Tickets - $7/free for members
8/7 @ 7:00pm For All Mankind shown with Project Apollo
Less a history lesson than a philosophical inquiry, Al Reinert's immaculately composed chronicle of humanity’s conquest of the moon lets the truly awesome original sounds and images do most of the talking, in 35mm no less! Culled entirely from contemporary NASA recordings and presented with a beauty and clarity never before seen, For All Mankind is a profoundly immersive cinematic experience of space travel. Equally impressive are the intimate observations and remembrances of the space shuttle crews; the astronauts themselves provide the only commentary, presented anonymously, the reverential voices forming a chorus of incredible shared experience and insight. While it's sublime in its contemplation of mankind's great endeavor, the film is also full of warmth and humor -- perhaps no other documentary features zero-G montages scored to Merle Haggard, or extended sequences of giggling moonwalkers falling on their face. A rich and remarkable fusion of focus, concision and wonder, For All Mankind aspires, like all the best visions of science, to the level of poetry. Also showing before the feature is Project Apollo, the half-hour experimental educational film (directed by Ed Emshwiller for the United States Information Agency) that gives a fascinating portrait of NASA's Apollo project a full year before the actual moon landing! For All Mankind Dir. Al Reinert, 1989, 35mm, 80 min. (35mm print courtesy of Academy of Motion Picture Arts & Sciences) Project Apollo Dir. Ed Emshwiller, 1968, digital presentation, 30 min.
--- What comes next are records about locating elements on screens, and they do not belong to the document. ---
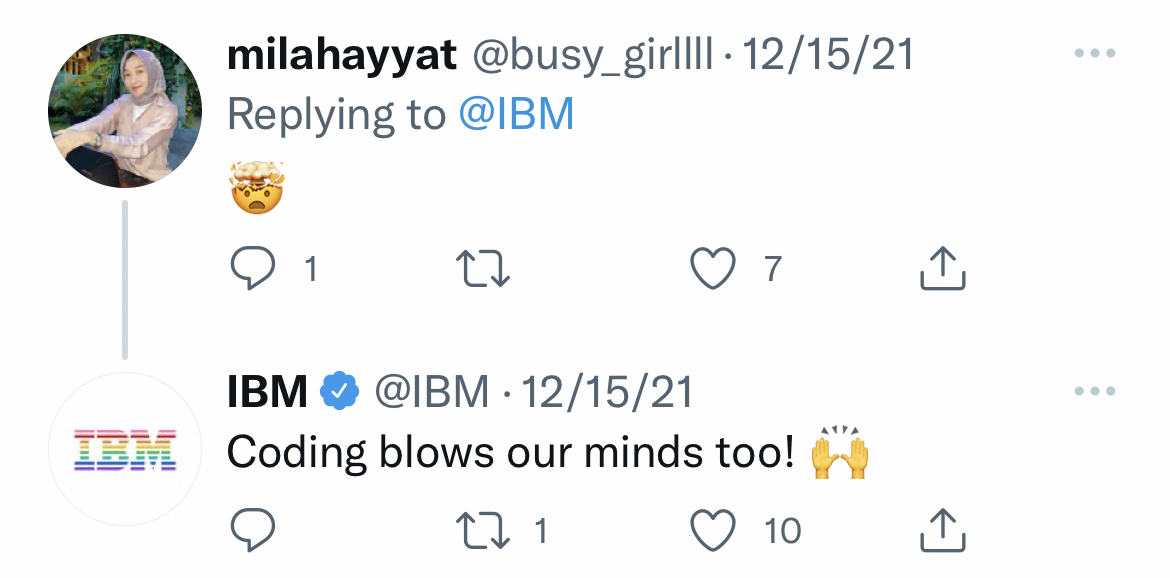Click the @IBM mention link in reply
The width and height of the screenshot is (1170, 578).
click(x=516, y=115)
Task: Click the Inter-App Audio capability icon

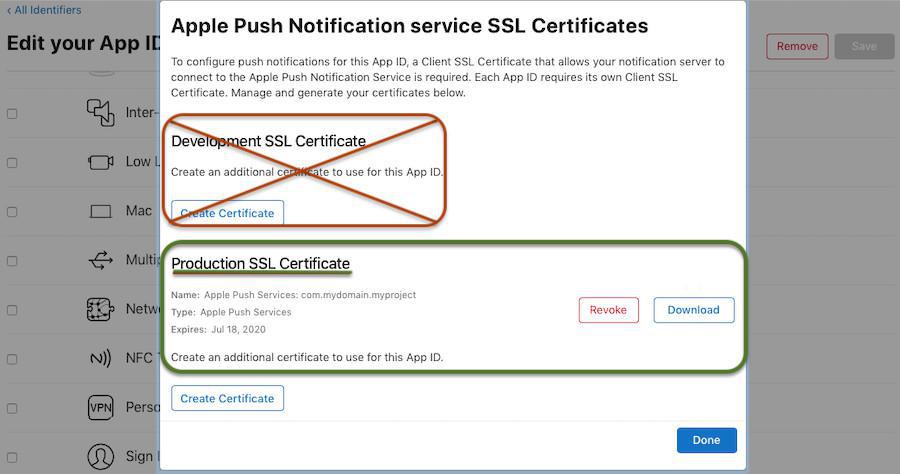Action: coord(101,112)
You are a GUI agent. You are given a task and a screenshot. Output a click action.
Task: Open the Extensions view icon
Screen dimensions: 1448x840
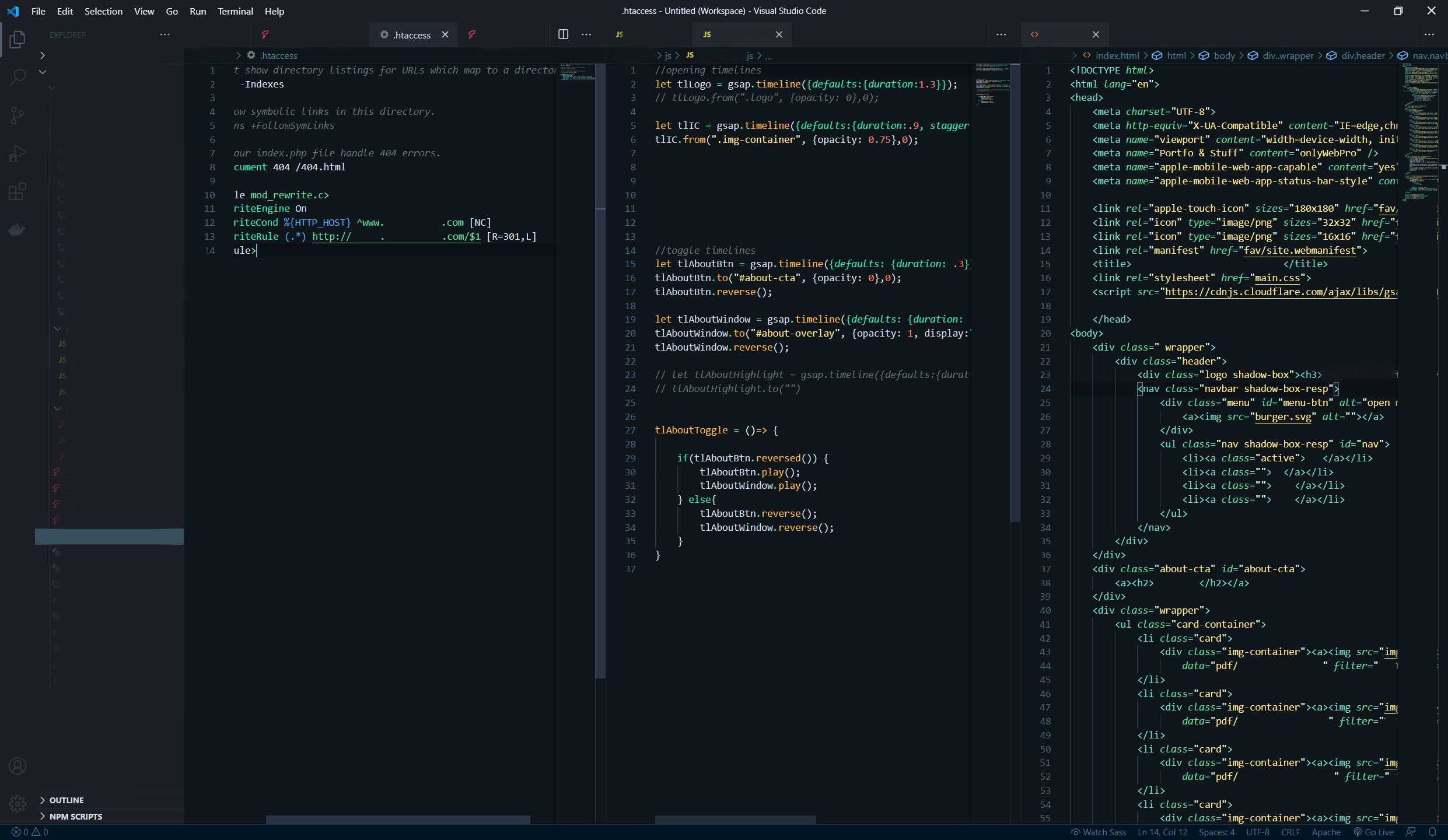[x=18, y=191]
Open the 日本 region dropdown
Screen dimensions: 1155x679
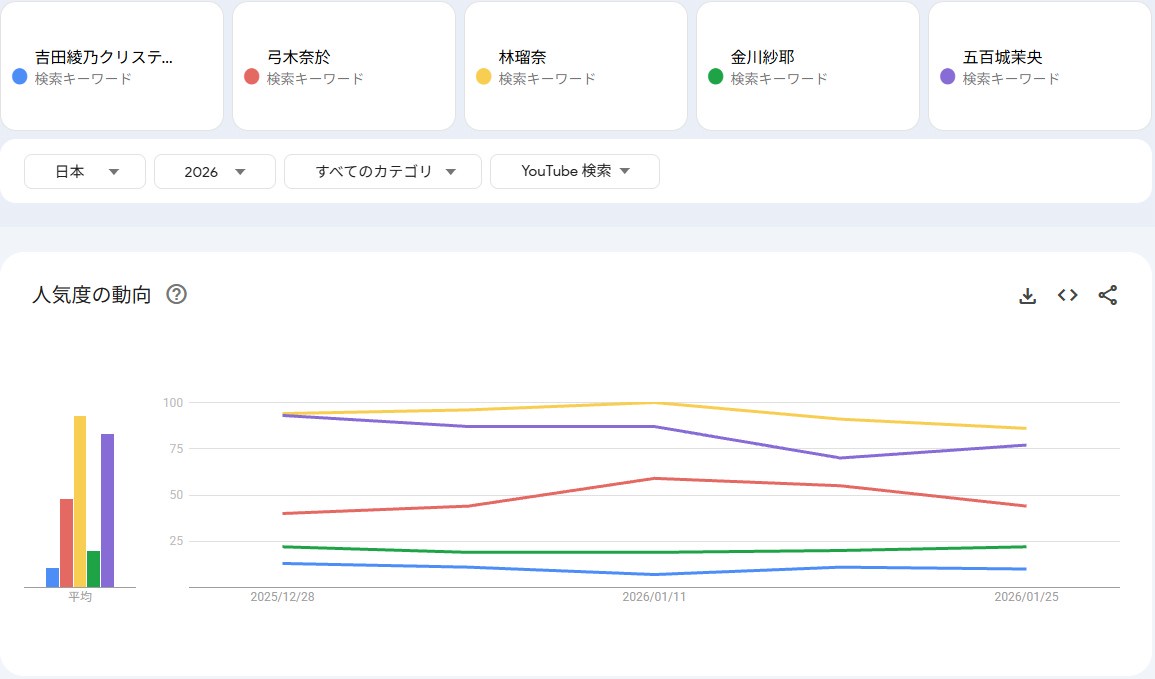coord(85,172)
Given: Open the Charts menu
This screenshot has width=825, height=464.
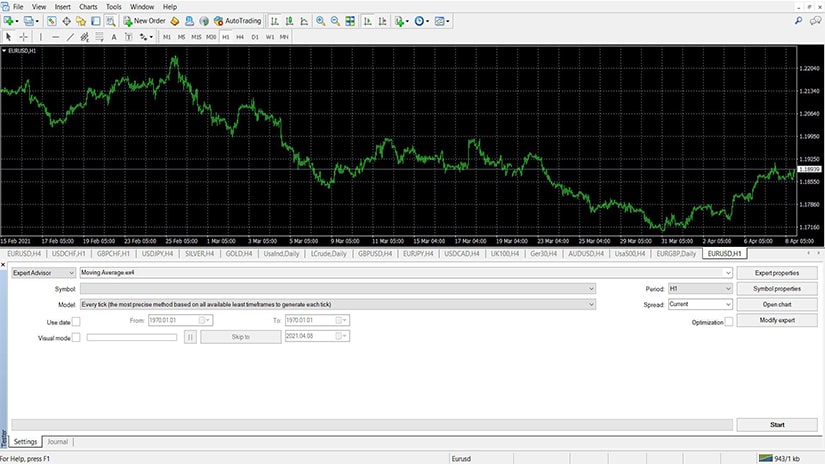Looking at the screenshot, I should (89, 6).
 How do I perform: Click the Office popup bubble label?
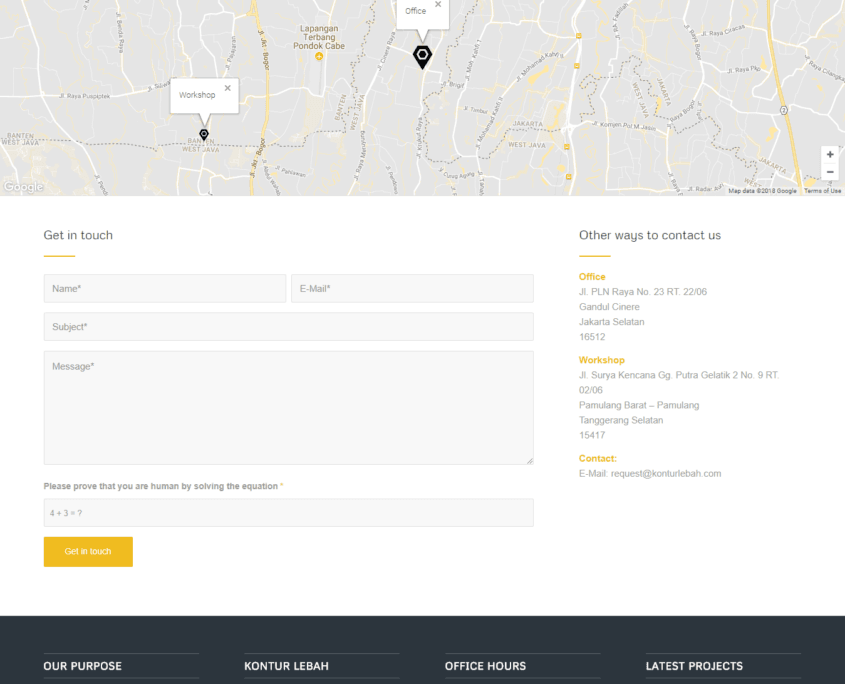(416, 11)
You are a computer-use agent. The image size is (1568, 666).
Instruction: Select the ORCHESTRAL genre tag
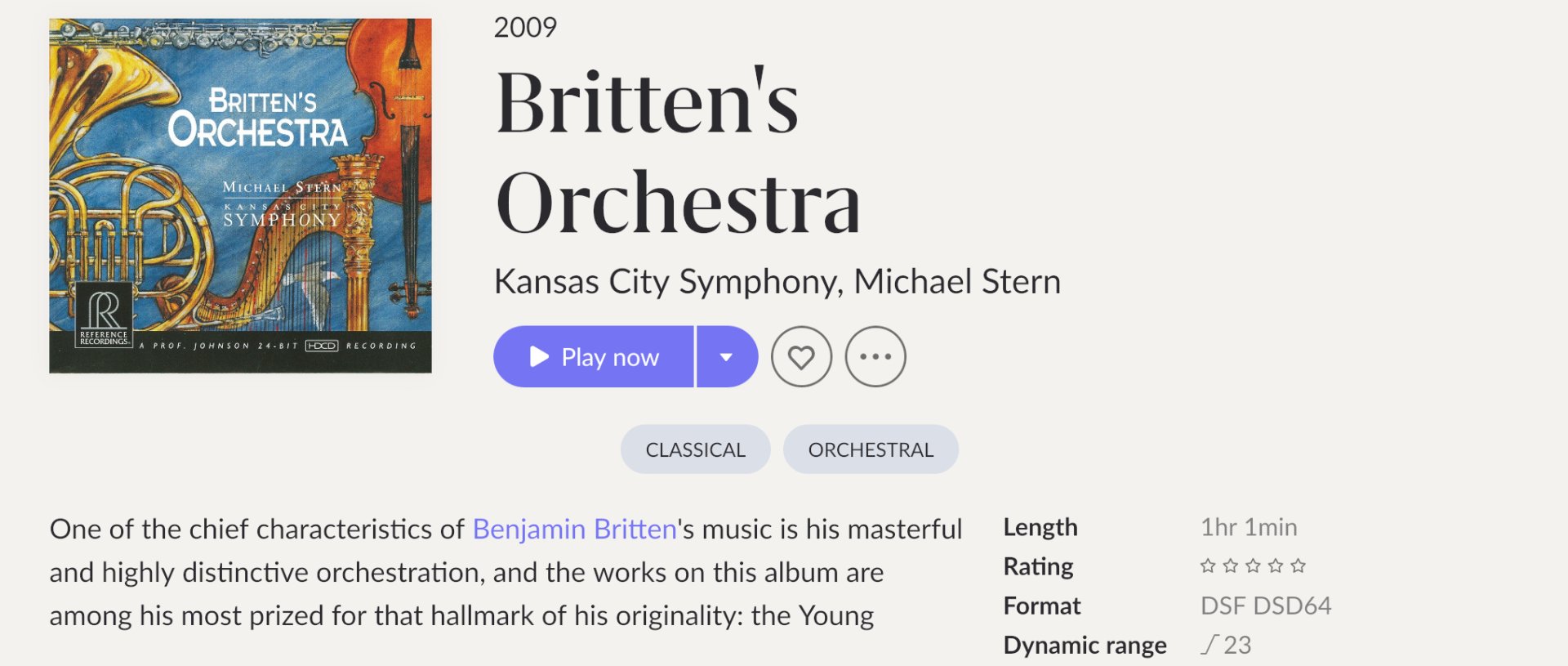(x=871, y=449)
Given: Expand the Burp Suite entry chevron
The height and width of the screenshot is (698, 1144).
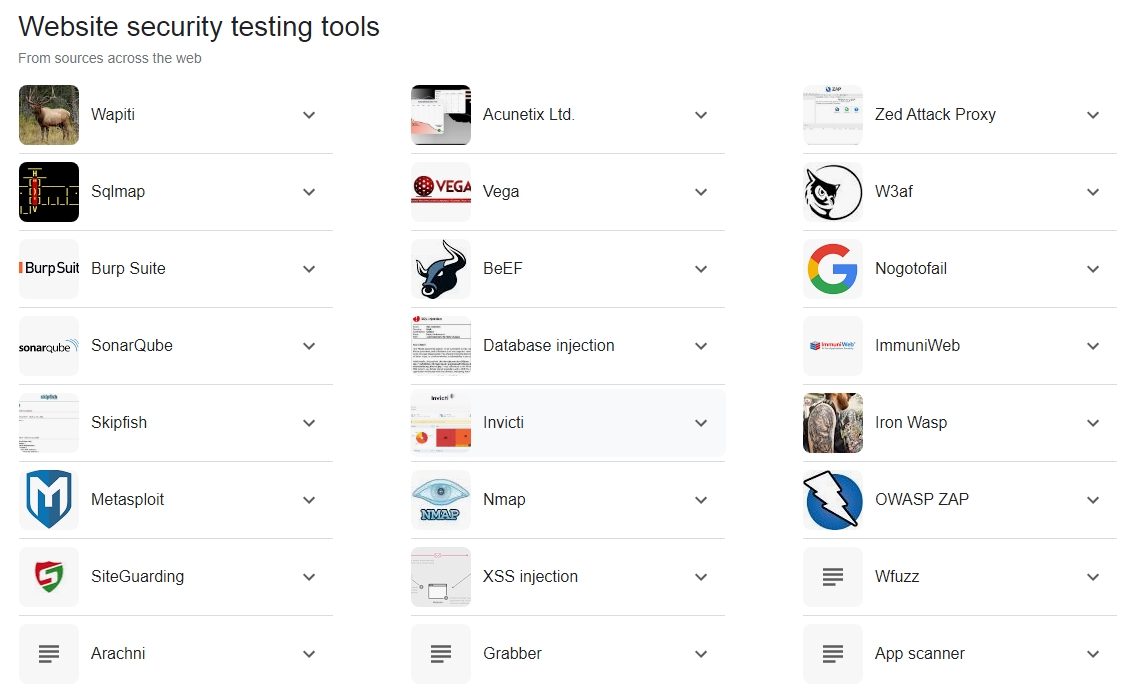Looking at the screenshot, I should 309,269.
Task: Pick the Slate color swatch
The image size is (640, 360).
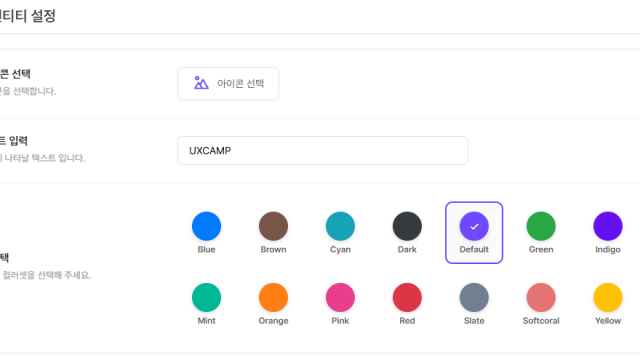Action: [x=474, y=298]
Watch an excerpt from "From All Mankind"!
Tickets - $10
8/21 @ 7:00pm / Series: Saturday Night Showcase Harper Simon presents Nothing Lasts Forever (w/ director Tom Schiller in person!) shown with "Schiller's Reel"
Take the whimsical social satire of Frank Capra, filter it through the startling future dream of Terry Gilliam's Brazil and add a few drops of the gentle madness of both Forbidden Zone and The Hudsucker Proxy -- and you've got Nothing Lasts Forever, the vastly underseen early '80s gem from Tom Schiller, director of some of SNL's most ingenious early film shorts. Zach Galligan (Gremlins) plays Adam, an upstanding wannabe artist trapped in a discreetly ever-mutating retro future dystopia (is it '30s? '50s? '80s?), where the Port Authority has assumed control of Manhattan's government, and has denied him an "artist's license." A secret cabal of hobos, however, sees Adam's worth and sends him packing on a shuttle bus to the Moon! Shelved by MGM after its completion and never released theatrically or on video, this subtle and charming B&W curio -- even with the added presence of its co-stars Bill Murray and Dan Ackroyd -- was too "outside the box" and ahead of its time in the boom era of teen sex romps, slasher films and buddy action flicks. Lucky for us, however, Nothing Lasts Forever remains as one of the most truly unique film works of its time. Director Tom Schiller will be here in person to introduce "Schiller's Reel", a half-hour compendium of his early short films -- and for a Q&A after the screening! Plus, special guests TBA!
Dir. Tom Schiller, 1984, 35mm, 82 min.